> _Teks Dokumen_:

╭──

Pendidikan Sastra

 

Nama                           : Nizoey Auzi'ni

NIM                            : 22016136

Mata Kuliah                : Pengantar Pengkajian Kesusastraan

Dosen Pengampu        : Abdurrahman, M.Pd.

Tugas                          : Laporan Bacaan 14

 

Pendidikan Sastra

A. Pendahuluan

1. Latar Belakang

Belakangan ini sastra dianggap kurang penting dan kurang berperan dalam masyarakat Indonesia hari ini. Padahal Sastra Indonesia merupakan  unsur  bahasa yang terdapat di dalam bahasa Indonesia, berdasarkan  garis besarnya sastra berarti  bahasa yang indah atau tertata dengan baik dan gaya penyajiannya menarik, sehingga berkesan di hati pembacanya. Namun sering kali kita tidak mengerti apa yang di maksud dengan sastra, kebanyakan orang menyamakan antara sastra dan bahasa.

Hal ini terjadi karena masyarakat kita saat ini sedang mengarah ke masyarakat industri sehingga konsep-konsep yang berkaitan dengan sains, teknologi, dan kebutuhan fisik dianggap lebih penting dan mendesak untuk digapai daripada untuk mengetahui konsep-konsep yang berkaitan dengan sastra dan kesustraan.

2. Rumusan Masalah

1.     Bagaimana pentingnya pembelajaran sastra

2.      Bagaimana  realitas Sastra Indonesia dalam masyarakat Indonesia pada masa kini

3.     Bagaimana pengajaran sastra di lingkup sekolah

3. Tujuan

1.     Untuk mengetahui pentingnya pembelajaran sasta

2.     Untuk mengetahui realitas Sastra Indonesia dalam masyarakat Indonesia pada masa kini

3.     Untuk mengetahui pengajaran sastra di lingkup sekolah

 

B. Pembahasan

Pengajaran bahasa dan sastra Indonesia di berbagai jenjang pendidikan sering diaggap kurang penting oleh para guru, apalagi pada guru yang pengetahuan dan apresiasi sastranya rendah. Hal ini menyebabkan mata pelajaran yang idealnya menarik dan besar sekali manfaatnya bagi para siswa ini disajikan hanya sekedar memenuhi tuntutan kurikulum dan cenderung kurang mendapat tempat di hati siswa. Bila kita kaji secara mendalam, tujuan pengajaran bahasa dan sastra Indonesia di sekolah dimaksudkan untuk menumbuhkan keterampilan, rasa cinta, dan penghargaan para siswa terhadap bahasa dan sastra Indonesia sebagai bagian dari budaya warisan leluhur.

Dengan demikian, tugas guru bahasa dan sastra Indonesia tidak hanya memberi pengetahuan saja, tetapi juga keterampilan dan menanamkan rasa cinta, baik melalui kegiatan di dalam kelas ataupun di luar kelas.

╰──

> _Data Terkumpul_:
╭──

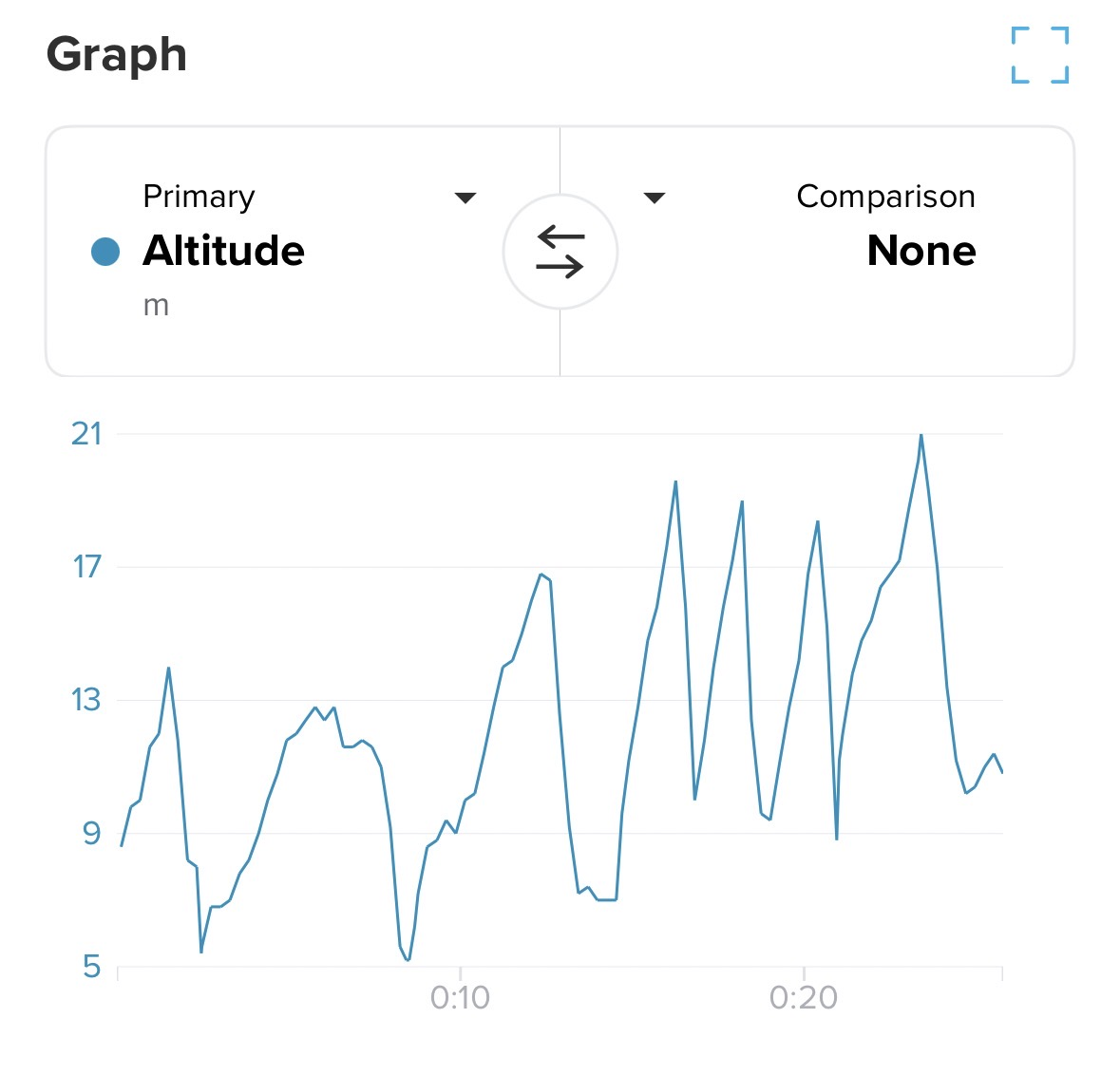
Task: Click the Comparison label text
Action: coord(885,197)
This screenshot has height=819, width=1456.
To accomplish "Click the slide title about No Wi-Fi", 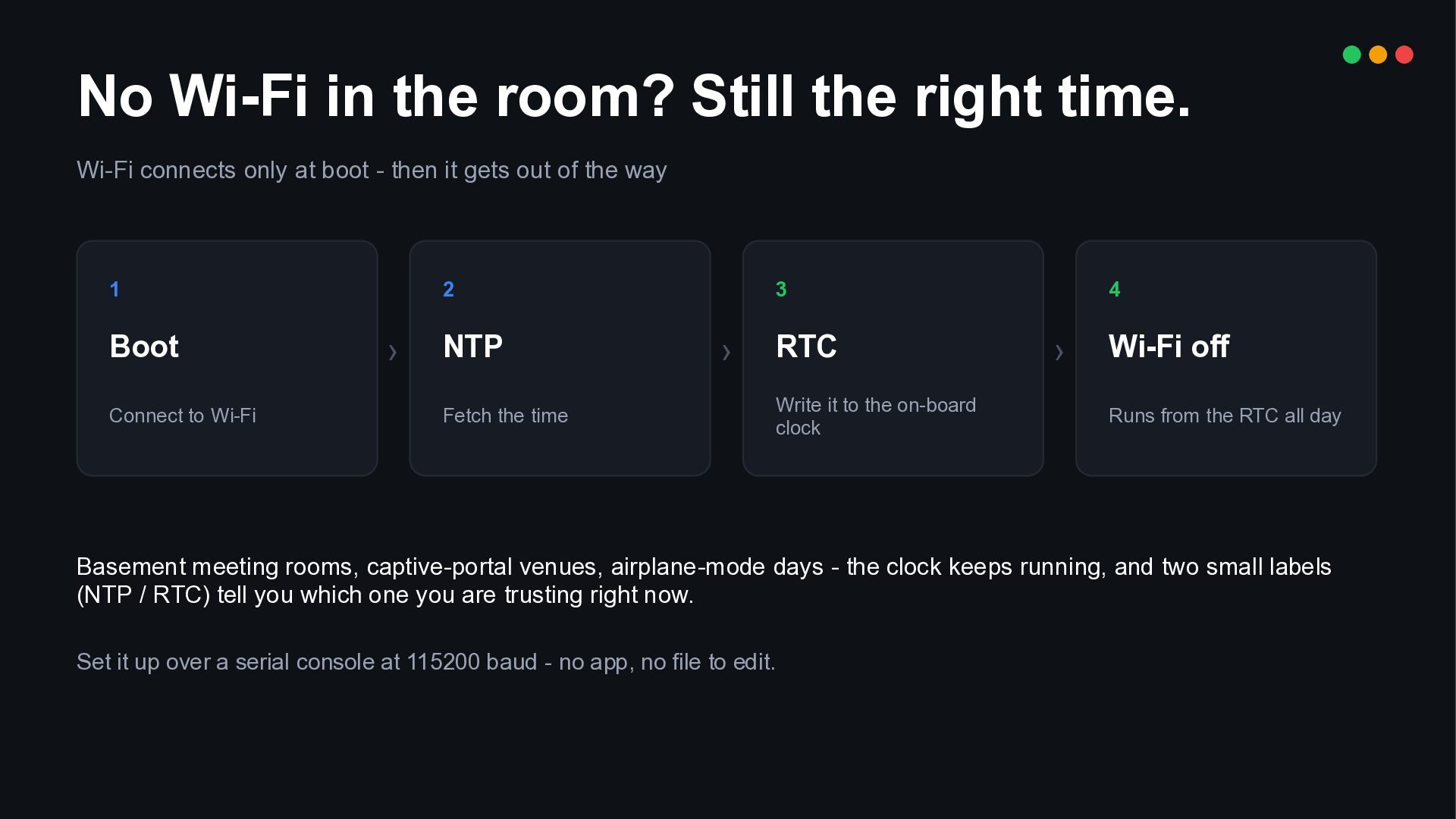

╰──

> _Daftar Tugas_:
1/ Menurut teks dokumen, apa tujuan pengajaran bahasa dan sastra Indonesia di sekolah?
2/ Tentukan apakah tiap pernyataan berikut sesuai dengan teks dokumen, lalu kutip kata-kata penentunya: (a) Kebanyakan orang menyamakan sastra dengan bahasa. (b) Masyarakat Indonesia saat ini sedang mengarah ke masyarakat agraris. (c) Tugas guru bahasa dan sastra Indonesia hanya memberi pengetahuan.
3/ Sebutkan semua bidang yang konsep-konsepnya, menurut teks dokumen, dianggap lebih penting dan mendesak daripada konsep-konsep yang berkaitan dengan sastra.

> _Jawaban Tiap Tugas_:
1/ Tujuannya adalah menumbuhkan keterampilan, rasa cinta, dan penghargaan para siswa terhadap bahasa dan sastra Indonesia sebagai bagian dari budaya warisan leluhur.

2/
(a) Ya: "kebanyakan orang menyamakan antara sastra dan bahasa".
(b) Tidak: "masyarakat kita saat ini sedang mengarah ke masyarakat industri".
(c) Tidak: "tugas guru bahasa dan sastra Indonesia tidak hanya memberi pengetahuan saja, tetapi juga keterampilan dan menanamkan rasa cinta".

3/ Sains, teknologi, dan kebutuhan fisik.